The Government will take the first step today towards passing controversial legislation that will lead to more than 150 NHS organisations being scrapped.
The Health and Social Care Bill has attracted widespread criticism from unions and policy experts worried that the reforms are "too much too soon".
Under the plans, GPs will be handed the bulk of the £100 billion health budget to buy-in services for patients and a new NHS commissioning board will oversee the process.
All of England's 152 primary care trusts (PCTs) will be scrapped alongside 10 strategic health authorities (SHAs).
PCTs are already being streamlined into "clusters" as part of the transition, with the aim of getting them to work with GP practices and emerging "GP consortia".
The NHS commissioning board will formally establish consortia from April 2012 but experts have warned that PCT staff are already leaving in droves, leading to concerns about patient services in the interim.
Leaders of major health unions have also queried how the NHS will implement the changes at the same time as finding £15 to £20 billion in "efficiency savings" - something no major health service has ever managed.
Doctors' and nurses' leaders have joined unions in warning that plans to create greater commercial competition between the NHS and private firms are "potentially disastrous".
RCN chief executive Dr Peter Carter said today: "This seminal bill has the potential to transform the NHS, however, at the same time as the service is being tasked with saving £20 billion, we are concerned that the proposed reforms are too much too soon.
"We will be studying each and every clause of the bill to make sure that the reforms deliver better care for patients.
"Nurses will have a pivotal role to play in the proposed new NHS structure, and we call on the Government to listen to their concerns.
"It is nursing staff who spend the majority of their time directly with patients."
On Monday, Prime Minister David Cameron strongly defended the Government's reform of public services.
In a keynote speech, he flatly dismissed the idea that the NHS could carry on as it was, supported by small amounts of additional public spending, as a "complete fiction".
He rejected suggestions that the Government was trying to do "too much at once" in pushing through reform.
"Pretending that there is some 'easy option' of sticking with the status quo and hoping that a little bit of extra money will smooth over the challenges is a complete fiction," he said.
"Put another way: it's not that we can't afford to modernise; it's that we can't afford not to modernise."
A strongly worded report from MPs yesterday said the Government's plans introduce "significant institutional upheaval" without really changing its aims.
Ministers have failed to show the plans represent the most "efficient" way of delivering good patient care, while some risks to the health service will increase, said the cross-party Commons Health Committee.
While supporting the overall direction, MPs said they were "surprised" by the "significant policy shift" between what the coalition promised to do in May and the plans set out in its health white paper in July.
The coalition outlined an "evolution" of existing bodies in the NHS but the white paper "proposes a disruptive reorganisation of the institutional structure of the NHS" subject to little prior discussion.

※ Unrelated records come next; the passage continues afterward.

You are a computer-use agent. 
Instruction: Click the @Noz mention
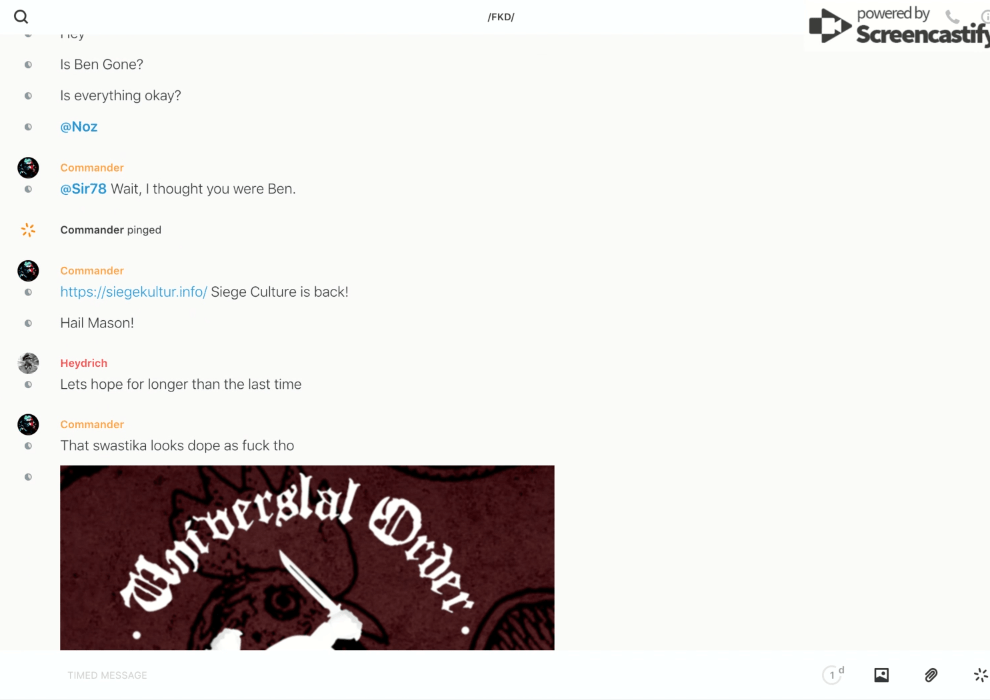coord(79,127)
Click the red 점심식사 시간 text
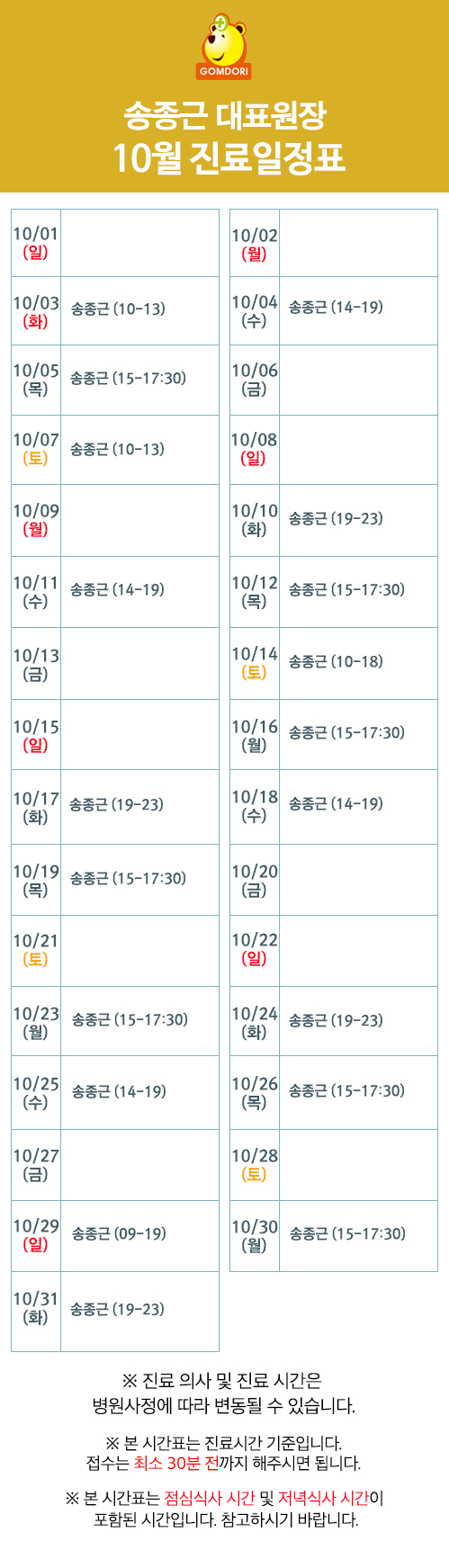This screenshot has height=1568, width=449. (x=210, y=1499)
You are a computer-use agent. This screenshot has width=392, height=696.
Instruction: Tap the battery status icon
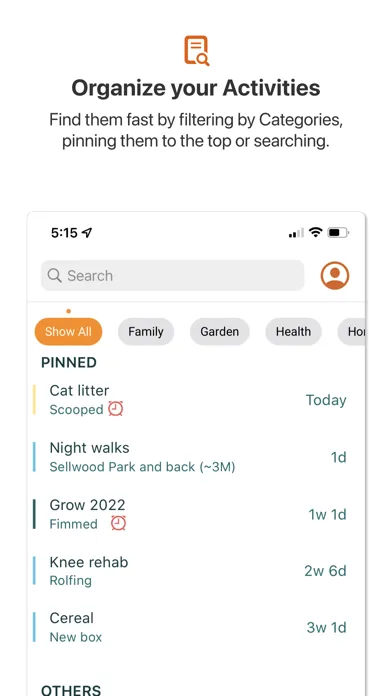(338, 232)
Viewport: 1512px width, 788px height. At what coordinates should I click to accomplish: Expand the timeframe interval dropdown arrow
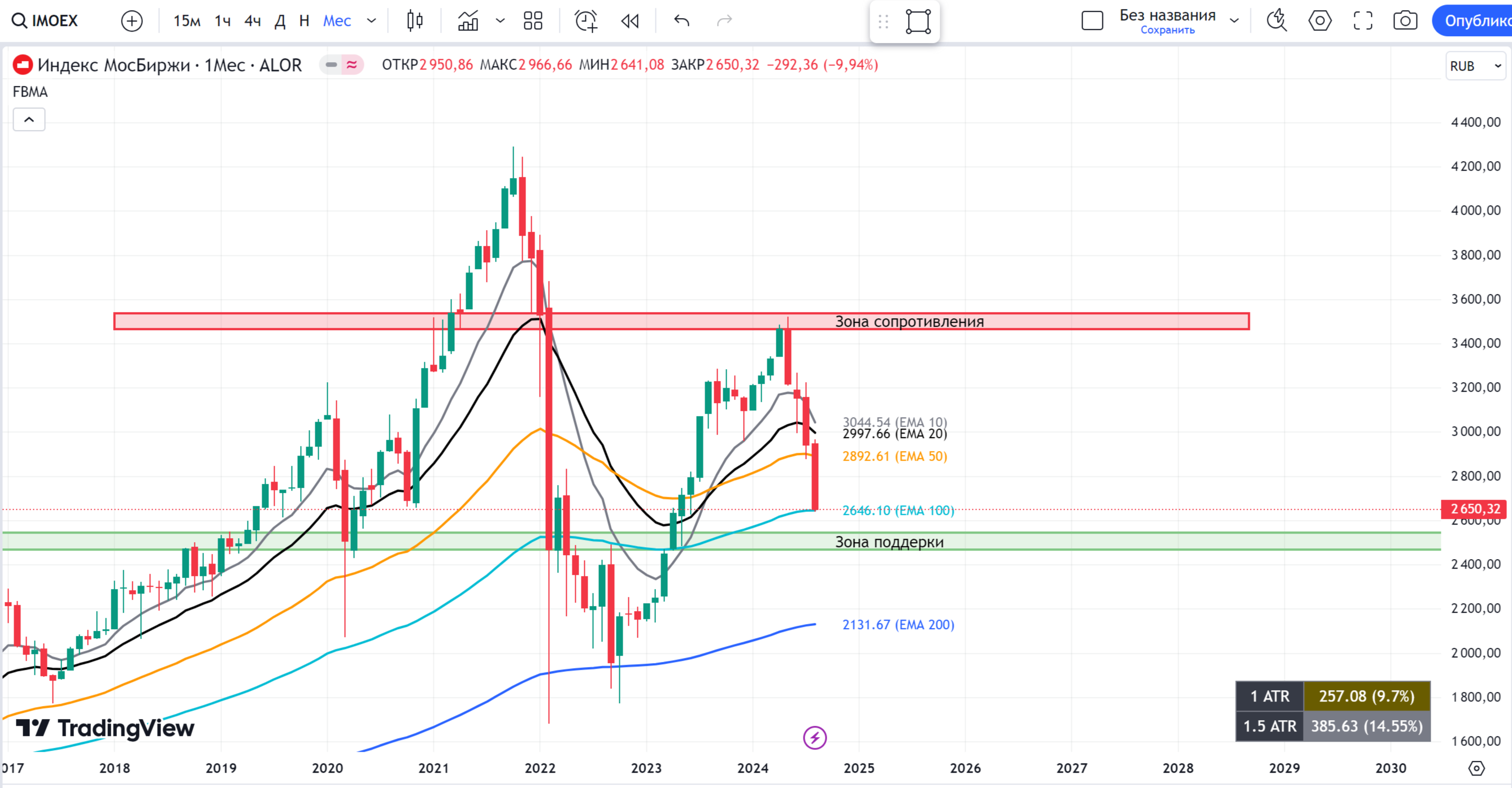372,21
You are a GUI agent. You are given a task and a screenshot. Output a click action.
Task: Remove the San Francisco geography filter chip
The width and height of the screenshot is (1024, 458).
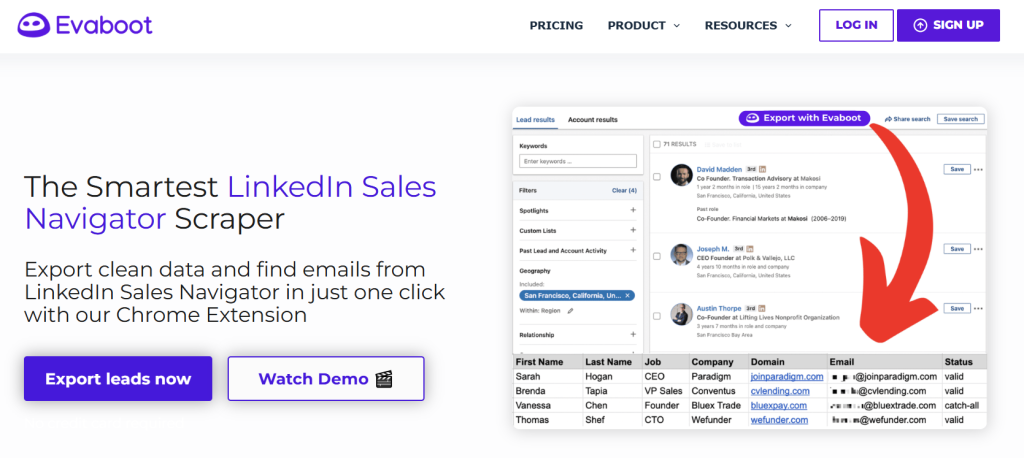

Peter Walsh, chief executive of Action against Medical Accidents (AvMA), said today: "We are not interested in the ideology behind these reforms, but are concerned about the potential impact on patient safety.
"The National Patient Safety Agency, once the envy of the international patient safety world, is already barely functional.
"There is no coherent plan for patient safety in the transition period and no clarity on how patient safety will be built into the new arrangements."